[RECORDS FOR THE TASK Boundary: Start]

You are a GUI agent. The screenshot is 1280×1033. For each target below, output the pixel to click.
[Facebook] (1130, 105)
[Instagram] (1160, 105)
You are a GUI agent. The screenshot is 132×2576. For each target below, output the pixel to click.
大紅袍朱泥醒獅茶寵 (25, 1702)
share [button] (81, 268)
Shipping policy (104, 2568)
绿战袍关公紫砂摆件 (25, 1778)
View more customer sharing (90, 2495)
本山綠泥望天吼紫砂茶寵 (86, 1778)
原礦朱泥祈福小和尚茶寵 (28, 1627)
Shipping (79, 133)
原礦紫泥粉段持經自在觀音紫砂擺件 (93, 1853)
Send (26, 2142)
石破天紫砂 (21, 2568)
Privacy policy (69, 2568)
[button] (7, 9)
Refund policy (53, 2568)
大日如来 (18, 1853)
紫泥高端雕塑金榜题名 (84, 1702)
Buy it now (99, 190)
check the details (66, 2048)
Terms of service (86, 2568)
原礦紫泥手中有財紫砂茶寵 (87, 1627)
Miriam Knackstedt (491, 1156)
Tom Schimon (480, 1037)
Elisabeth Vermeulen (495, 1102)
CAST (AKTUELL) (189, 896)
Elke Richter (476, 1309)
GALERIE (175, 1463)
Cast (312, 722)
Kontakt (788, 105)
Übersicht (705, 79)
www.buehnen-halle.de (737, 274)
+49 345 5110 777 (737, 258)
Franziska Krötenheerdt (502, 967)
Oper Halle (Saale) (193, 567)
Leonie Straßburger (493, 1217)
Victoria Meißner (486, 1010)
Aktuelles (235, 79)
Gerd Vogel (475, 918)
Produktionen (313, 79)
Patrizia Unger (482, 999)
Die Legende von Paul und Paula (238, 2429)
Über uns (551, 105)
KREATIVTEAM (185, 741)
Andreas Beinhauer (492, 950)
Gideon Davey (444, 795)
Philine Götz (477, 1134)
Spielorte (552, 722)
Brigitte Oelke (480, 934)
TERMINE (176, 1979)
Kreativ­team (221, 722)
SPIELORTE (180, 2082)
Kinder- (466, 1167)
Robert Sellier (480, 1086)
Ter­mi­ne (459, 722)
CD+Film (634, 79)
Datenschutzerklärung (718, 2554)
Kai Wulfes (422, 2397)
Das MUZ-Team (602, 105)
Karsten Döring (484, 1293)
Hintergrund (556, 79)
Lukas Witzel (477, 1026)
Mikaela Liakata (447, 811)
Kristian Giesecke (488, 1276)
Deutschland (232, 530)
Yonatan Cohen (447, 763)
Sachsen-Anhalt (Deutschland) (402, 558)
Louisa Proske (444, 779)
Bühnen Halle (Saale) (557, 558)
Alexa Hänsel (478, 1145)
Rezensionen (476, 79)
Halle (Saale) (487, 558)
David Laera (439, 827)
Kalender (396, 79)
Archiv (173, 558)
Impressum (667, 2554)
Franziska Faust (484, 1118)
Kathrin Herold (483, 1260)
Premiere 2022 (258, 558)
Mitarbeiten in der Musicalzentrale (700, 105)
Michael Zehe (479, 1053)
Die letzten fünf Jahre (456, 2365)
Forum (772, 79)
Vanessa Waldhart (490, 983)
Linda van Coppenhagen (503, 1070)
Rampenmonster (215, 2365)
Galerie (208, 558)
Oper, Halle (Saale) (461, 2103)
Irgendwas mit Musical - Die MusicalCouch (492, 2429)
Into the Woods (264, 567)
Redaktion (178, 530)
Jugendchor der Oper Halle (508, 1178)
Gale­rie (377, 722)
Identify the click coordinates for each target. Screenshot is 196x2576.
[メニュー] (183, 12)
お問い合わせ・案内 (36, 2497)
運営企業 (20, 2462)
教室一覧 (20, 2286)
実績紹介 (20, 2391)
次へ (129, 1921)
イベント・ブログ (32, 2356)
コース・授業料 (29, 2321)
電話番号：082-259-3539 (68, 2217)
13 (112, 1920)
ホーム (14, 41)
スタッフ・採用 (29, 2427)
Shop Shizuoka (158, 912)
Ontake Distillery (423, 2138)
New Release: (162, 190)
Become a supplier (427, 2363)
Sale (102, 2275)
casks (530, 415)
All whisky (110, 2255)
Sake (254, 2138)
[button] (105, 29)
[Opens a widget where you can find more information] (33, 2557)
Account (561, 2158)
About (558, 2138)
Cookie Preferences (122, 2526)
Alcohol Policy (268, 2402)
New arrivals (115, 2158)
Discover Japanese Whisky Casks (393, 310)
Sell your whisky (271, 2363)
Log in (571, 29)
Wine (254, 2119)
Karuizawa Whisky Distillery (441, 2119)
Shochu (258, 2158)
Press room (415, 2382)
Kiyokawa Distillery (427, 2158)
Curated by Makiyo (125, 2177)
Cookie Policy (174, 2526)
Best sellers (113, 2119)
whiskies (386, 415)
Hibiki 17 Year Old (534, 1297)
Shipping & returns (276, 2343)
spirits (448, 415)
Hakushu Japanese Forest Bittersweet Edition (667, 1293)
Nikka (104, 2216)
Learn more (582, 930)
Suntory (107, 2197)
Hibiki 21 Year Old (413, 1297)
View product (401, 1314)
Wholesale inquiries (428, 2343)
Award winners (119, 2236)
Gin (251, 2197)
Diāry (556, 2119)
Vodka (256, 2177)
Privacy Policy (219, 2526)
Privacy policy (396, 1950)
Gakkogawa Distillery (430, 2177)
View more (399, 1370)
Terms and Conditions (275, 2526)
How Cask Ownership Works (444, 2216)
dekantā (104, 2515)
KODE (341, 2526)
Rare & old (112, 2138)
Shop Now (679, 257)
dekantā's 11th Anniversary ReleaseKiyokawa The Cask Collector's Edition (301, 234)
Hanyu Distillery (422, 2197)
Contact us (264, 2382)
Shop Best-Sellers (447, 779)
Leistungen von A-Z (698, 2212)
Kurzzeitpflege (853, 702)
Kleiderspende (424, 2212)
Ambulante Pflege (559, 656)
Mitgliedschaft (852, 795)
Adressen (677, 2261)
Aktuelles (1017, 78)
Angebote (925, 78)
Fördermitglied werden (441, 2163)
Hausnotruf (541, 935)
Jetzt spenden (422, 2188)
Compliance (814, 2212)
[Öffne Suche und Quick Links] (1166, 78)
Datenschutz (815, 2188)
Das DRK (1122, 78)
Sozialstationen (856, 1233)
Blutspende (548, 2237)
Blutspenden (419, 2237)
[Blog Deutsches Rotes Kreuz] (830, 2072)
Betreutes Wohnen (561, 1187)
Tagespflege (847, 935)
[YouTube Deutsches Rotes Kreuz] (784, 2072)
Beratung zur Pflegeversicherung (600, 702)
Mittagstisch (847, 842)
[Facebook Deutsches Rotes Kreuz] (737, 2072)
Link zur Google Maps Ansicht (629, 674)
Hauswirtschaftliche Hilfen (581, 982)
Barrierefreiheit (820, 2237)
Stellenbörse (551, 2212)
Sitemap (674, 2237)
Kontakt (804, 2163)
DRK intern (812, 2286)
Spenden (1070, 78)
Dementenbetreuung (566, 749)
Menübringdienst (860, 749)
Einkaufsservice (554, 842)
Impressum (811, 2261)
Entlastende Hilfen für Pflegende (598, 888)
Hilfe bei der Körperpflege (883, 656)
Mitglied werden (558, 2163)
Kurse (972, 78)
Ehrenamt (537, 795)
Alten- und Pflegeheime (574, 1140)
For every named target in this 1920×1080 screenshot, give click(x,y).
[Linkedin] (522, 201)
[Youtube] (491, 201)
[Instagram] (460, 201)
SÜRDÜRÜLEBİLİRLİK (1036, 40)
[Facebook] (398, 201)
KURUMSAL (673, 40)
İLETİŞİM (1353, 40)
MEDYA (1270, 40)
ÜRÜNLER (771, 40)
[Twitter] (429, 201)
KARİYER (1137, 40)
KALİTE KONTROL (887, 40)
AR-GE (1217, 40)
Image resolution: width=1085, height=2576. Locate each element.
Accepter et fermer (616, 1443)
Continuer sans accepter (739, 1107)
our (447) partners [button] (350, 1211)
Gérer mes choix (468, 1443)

[RECORDS FOR THE TASK Boundary: End]

■ **BRIEF**
Once you reach the line containing "Yonatan Cohen (447, 763)", include it and stop; until then, reproduce each line of the listing from its start exactly.

■ **ANSWER AREA**
You are a GUI agent. The screenshot is 1280×1033. For each target below, output the pixel to click.
[Facebook] (1130, 105)
[Instagram] (1160, 105)
You are a GUI agent. The screenshot is 132×2576. For each target below, output the pixel to click.
大紅袍朱泥醒獅茶寵 (25, 1702)
share [button] (81, 268)
Shipping policy (104, 2568)
绿战袍关公紫砂摆件 (25, 1778)
View more customer sharing (90, 2495)
本山綠泥望天吼紫砂茶寵 (86, 1778)
原礦朱泥祈福小和尚茶寵 (28, 1627)
Shipping (79, 133)
原礦紫泥粉段持經自在觀音紫砂擺件 (93, 1853)
Send (26, 2142)
石破天紫砂 (21, 2568)
Privacy policy (69, 2568)
[button] (7, 9)
Refund policy (53, 2568)
大日如来 (18, 1853)
紫泥高端雕塑金榜题名 (84, 1702)
Buy it now (99, 190)
check the details (66, 2048)
Terms of service (86, 2568)
原礦紫泥手中有財紫砂茶寵 (87, 1627)
Miriam Knackstedt (491, 1156)
Tom Schimon (480, 1037)
Elisabeth Vermeulen (495, 1102)
CAST (AKTUELL) (189, 896)
Elke Richter (476, 1309)
GALERIE (175, 1463)
Cast (312, 722)
Kontakt (788, 105)
Übersicht (705, 79)
www.buehnen-halle.de (737, 274)
+49 345 5110 777 (737, 258)
Franziska Krötenheerdt (502, 967)
Oper Halle (Saale) (193, 567)
Leonie Straßburger (493, 1217)
Victoria Meißner (486, 1010)
Aktuelles (235, 79)
Gerd Vogel (475, 918)
Produktionen (313, 79)
Patrizia Unger (482, 999)
Die Legende von Paul und Paula (238, 2429)
Über uns (551, 105)
KREATIVTEAM (185, 741)
Andreas Beinhauer (492, 950)
Gideon Davey (444, 795)
Philine Götz (477, 1134)
Spielorte (552, 722)
Brigitte Oelke (480, 934)
TERMINE (176, 1979)
Kreativ­team (221, 722)
SPIELORTE (180, 2082)
Kinder- (466, 1167)
Robert Sellier (480, 1086)
Ter­mi­ne (459, 722)
CD+Film (634, 79)
Datenschutzerklärung (718, 2554)
Kai Wulfes (422, 2397)
Das MUZ-Team (602, 105)
Karsten Döring (484, 1293)
Hintergrund (556, 79)
Lukas Witzel (477, 1026)
Mikaela Liakata (447, 811)
Kristian Giesecke (488, 1276)
Deutschland (232, 530)
Yonatan Cohen (447, 763)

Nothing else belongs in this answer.